Der automatische Upload meldet mir Profil erflogreich übertragen. Manuell hab ich es auch schon gemacht.. Geändert hat sich leider bisher noch nix...

Debug.txt:

04.10.2006 10:20:19<<- Lade RSS
04.10.2006 10:20:19<<- BLASC Version: 0.13.1 Build:222
04.10.2006 10:20:19<<- Lade Build Version von WoW
04.10.2006 10:20:19->> WoW Build Version: 5875
04.10.2006 10:20:19->> Programm gestartet
04.10.2006 10:20:19->> Timer:1000
04.10.2006 10:20:19->> WoWFileName: D:\World of Warcraft\wow.exe
04.10.2006 10:20:19->> Autoupdate: -1
04.10.2006 10:20:19->> Modus: 15
04.10.2006 10:20:19->> Gold: 0
04.10.2006 10:20:20->>LUAPFAD: /pub/upload/
04.10.2006 10:20:20->>LUAPFAD: /pub/upload/
04.10.2006 10:20:20->>KnownID: http://www.blasc.de/knownid/knownID2.dat
04.10.2006 10:20:20->>en_KnownID: http://www.blasc.de/knownid/en_knownID2.dat
04.10.2006 10:20:20->>LOCAL_BLASCLoader: BlascLoader.exe
04.10.2006 10:20:20->>FTPHost: 62.146.108.150
04.10.2006 10:20:20->>FTP_Anonym: 1
04.10.2006 10:20:20WebConfig geladen - Objekte freigeben
04.10.2006 10:20:20WebConfig geladen - Objekte freigegeben
04.10.2006 10:25:20<<- Lade RSS


wäre super wenn ihr nen Rat hättet:

Bevor Fragen aufkommen, Firewall ports sind offen (wobei geht auch net wenn sie aus ist), Blascprofiler ist bei den addons aktiv usw usw


----------



## Rascal (4. Oktober 2006)

Hmm... ist das die gesammte debug.txt?
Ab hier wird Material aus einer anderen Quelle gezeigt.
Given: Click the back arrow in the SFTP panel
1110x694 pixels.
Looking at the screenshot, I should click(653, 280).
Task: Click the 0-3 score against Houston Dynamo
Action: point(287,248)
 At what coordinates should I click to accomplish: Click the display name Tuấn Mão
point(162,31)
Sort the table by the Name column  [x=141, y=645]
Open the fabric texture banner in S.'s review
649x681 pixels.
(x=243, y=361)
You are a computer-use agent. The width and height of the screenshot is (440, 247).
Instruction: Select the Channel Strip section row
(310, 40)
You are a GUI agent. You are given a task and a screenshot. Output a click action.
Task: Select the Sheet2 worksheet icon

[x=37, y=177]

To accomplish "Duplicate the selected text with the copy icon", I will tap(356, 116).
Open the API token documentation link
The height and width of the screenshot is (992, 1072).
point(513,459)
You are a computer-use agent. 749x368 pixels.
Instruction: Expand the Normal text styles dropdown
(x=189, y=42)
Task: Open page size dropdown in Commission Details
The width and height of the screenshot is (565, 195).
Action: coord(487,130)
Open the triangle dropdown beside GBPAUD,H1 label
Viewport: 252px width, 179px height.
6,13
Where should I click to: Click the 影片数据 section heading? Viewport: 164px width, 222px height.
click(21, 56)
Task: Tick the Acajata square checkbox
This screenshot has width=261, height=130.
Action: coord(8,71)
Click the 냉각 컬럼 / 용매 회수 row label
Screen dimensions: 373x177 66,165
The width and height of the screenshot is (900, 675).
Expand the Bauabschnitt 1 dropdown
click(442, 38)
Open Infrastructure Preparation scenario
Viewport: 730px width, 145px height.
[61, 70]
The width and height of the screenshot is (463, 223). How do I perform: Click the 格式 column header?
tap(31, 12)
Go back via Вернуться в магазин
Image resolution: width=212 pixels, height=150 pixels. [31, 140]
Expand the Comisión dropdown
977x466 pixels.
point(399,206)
Ein bisschen klein, nach der gabs noch kein Upload...


----------



## Paddi (4. Oktober 2006)

jop das war der gesamte text aus der datei


----------



## Rascal (4. Oktober 2006)

Also, was dein Upload angeht... Siehe den Post von Crowley

Allerdings hab ich die Logfiles von erfolgreichen Uploads länger in Erinnerung o_O
Muss ich aber leider passen 


			Dieser Inhalt steht nur eingeloggten Mitgliedern zur Verfügung.


----------



## Paddi (4. Oktober 2006)

ok hab was probiert das dann auch geklappt hat. Eventuell geht das bei den anderen ja auch.... Profiler.lua löschen die bak umbenennen in lua dann manuell uploaden. Dann hat man erstmal ein leeres profil.
Dann ins game gehen und danach einfach nochmal nen manuellen upload starten...

Also bei mir hat es geklappt


----------